■ **Your task**: Lines below that hold the word "axis" must be copied in full.
+++
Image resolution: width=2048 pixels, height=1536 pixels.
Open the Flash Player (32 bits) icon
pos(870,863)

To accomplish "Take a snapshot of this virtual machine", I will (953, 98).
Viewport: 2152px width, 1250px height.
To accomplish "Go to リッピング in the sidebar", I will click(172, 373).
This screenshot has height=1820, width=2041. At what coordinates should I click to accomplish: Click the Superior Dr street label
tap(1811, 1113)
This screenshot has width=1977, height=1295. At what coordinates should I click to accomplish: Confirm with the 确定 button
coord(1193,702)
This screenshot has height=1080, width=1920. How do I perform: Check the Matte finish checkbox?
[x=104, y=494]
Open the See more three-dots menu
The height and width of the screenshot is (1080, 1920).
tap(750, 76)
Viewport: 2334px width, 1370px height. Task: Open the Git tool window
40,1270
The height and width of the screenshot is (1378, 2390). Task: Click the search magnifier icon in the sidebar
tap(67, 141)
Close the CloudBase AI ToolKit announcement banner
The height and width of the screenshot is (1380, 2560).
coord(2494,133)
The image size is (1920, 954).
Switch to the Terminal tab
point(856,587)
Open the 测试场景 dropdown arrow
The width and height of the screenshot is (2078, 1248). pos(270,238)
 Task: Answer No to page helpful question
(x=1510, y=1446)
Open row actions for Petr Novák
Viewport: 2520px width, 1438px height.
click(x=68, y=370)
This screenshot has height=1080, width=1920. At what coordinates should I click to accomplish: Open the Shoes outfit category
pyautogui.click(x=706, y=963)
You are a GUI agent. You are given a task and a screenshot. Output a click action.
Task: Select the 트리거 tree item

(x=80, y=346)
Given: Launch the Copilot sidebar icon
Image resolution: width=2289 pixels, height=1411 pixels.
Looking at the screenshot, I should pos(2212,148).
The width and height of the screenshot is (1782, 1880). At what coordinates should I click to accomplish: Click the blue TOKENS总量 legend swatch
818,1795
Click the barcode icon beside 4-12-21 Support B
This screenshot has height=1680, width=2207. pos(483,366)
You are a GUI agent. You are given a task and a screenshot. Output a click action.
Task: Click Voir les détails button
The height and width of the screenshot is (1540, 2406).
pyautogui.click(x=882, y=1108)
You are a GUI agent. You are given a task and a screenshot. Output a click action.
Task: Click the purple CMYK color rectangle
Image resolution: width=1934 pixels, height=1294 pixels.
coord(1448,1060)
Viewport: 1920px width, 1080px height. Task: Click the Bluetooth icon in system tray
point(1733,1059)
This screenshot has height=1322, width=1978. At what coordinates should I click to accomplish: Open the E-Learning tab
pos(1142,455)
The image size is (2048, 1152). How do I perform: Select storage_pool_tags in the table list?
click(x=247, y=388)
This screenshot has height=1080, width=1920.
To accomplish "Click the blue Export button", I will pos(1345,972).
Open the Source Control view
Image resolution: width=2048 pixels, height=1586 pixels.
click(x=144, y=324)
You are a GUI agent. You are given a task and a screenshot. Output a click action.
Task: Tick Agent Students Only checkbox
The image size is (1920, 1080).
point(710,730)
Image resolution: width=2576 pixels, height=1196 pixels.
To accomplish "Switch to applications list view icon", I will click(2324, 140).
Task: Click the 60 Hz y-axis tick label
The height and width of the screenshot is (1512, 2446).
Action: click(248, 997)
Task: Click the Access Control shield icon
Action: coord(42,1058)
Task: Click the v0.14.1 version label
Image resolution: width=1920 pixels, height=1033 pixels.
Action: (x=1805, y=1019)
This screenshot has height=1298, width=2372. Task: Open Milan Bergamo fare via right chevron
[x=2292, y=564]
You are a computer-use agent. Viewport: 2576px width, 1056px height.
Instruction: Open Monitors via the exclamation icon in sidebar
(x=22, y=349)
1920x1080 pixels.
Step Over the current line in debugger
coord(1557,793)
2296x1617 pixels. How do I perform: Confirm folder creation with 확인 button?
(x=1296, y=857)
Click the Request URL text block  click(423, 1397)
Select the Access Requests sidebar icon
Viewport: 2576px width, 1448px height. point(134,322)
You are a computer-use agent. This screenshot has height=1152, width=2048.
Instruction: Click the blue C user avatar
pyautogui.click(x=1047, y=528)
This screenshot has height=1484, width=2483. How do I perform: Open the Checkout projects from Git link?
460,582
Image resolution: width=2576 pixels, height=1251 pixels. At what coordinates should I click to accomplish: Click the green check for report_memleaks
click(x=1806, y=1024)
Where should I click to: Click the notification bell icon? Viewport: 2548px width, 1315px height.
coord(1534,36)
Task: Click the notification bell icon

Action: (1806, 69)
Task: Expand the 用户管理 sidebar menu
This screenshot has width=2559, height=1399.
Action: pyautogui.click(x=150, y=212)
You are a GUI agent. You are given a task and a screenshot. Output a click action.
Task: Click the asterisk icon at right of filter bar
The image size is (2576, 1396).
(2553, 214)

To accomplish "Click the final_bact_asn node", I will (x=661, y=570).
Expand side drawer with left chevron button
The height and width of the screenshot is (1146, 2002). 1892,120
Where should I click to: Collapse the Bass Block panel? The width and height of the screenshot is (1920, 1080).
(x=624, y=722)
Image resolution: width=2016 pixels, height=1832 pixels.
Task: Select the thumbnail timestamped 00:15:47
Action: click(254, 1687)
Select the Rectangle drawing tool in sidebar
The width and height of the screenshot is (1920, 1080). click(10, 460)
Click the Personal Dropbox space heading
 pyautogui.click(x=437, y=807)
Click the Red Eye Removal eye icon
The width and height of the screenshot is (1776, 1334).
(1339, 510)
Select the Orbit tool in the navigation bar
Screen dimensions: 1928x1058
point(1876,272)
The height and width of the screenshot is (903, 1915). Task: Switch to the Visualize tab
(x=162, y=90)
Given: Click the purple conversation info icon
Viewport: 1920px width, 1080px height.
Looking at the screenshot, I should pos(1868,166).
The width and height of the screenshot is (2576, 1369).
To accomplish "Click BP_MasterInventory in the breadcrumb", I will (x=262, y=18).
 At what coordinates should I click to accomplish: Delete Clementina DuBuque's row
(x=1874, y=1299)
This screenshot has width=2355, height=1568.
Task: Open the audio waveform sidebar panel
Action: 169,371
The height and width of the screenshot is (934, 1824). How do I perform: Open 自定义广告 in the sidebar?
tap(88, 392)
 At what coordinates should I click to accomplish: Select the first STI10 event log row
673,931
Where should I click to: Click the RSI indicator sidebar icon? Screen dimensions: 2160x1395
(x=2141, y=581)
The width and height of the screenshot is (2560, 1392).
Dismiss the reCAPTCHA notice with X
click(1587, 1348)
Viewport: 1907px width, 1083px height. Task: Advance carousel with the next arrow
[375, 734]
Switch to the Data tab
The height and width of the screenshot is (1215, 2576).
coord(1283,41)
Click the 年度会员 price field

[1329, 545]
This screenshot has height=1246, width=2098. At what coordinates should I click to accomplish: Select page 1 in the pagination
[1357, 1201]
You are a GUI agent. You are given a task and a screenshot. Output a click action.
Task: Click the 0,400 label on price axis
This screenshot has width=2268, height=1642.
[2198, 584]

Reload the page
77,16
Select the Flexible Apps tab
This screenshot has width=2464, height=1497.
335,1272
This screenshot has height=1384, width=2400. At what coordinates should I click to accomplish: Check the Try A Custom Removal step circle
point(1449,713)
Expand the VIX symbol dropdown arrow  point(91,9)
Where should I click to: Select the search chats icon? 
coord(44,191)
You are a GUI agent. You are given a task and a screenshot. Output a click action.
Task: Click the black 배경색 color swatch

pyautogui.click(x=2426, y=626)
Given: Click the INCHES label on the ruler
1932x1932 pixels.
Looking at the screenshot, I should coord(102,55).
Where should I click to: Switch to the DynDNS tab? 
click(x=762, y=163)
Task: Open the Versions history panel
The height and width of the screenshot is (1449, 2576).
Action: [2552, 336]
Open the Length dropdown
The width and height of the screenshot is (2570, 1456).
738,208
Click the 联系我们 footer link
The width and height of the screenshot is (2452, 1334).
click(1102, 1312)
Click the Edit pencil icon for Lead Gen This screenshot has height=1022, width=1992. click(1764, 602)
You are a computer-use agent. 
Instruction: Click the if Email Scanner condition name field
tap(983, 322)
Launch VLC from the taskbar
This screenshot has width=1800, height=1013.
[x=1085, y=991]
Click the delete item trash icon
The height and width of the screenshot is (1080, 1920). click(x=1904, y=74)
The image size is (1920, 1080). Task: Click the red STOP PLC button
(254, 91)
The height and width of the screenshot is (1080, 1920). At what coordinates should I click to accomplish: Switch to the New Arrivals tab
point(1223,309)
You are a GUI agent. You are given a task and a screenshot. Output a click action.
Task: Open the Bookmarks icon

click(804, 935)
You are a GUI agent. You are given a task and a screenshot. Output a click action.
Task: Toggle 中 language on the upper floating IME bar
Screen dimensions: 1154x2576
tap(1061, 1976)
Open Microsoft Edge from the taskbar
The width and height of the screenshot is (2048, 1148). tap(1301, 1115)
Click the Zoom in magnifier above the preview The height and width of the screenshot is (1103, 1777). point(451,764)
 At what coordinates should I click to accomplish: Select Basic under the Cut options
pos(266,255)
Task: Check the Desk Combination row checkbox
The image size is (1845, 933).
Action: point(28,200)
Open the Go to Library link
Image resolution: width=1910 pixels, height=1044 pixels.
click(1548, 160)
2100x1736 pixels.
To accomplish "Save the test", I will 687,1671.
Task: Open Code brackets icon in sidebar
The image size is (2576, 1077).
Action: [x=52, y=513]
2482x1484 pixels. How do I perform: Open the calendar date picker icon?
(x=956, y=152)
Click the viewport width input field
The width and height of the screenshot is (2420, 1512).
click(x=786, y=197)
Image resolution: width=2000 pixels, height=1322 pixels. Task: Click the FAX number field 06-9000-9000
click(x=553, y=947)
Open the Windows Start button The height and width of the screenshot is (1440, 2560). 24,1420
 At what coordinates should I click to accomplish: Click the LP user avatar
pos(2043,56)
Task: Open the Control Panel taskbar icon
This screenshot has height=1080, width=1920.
+++
■ **Task response**:
Task: Click the 60 Hz y-axis tick label
Task: Click the 0,400 label on price axis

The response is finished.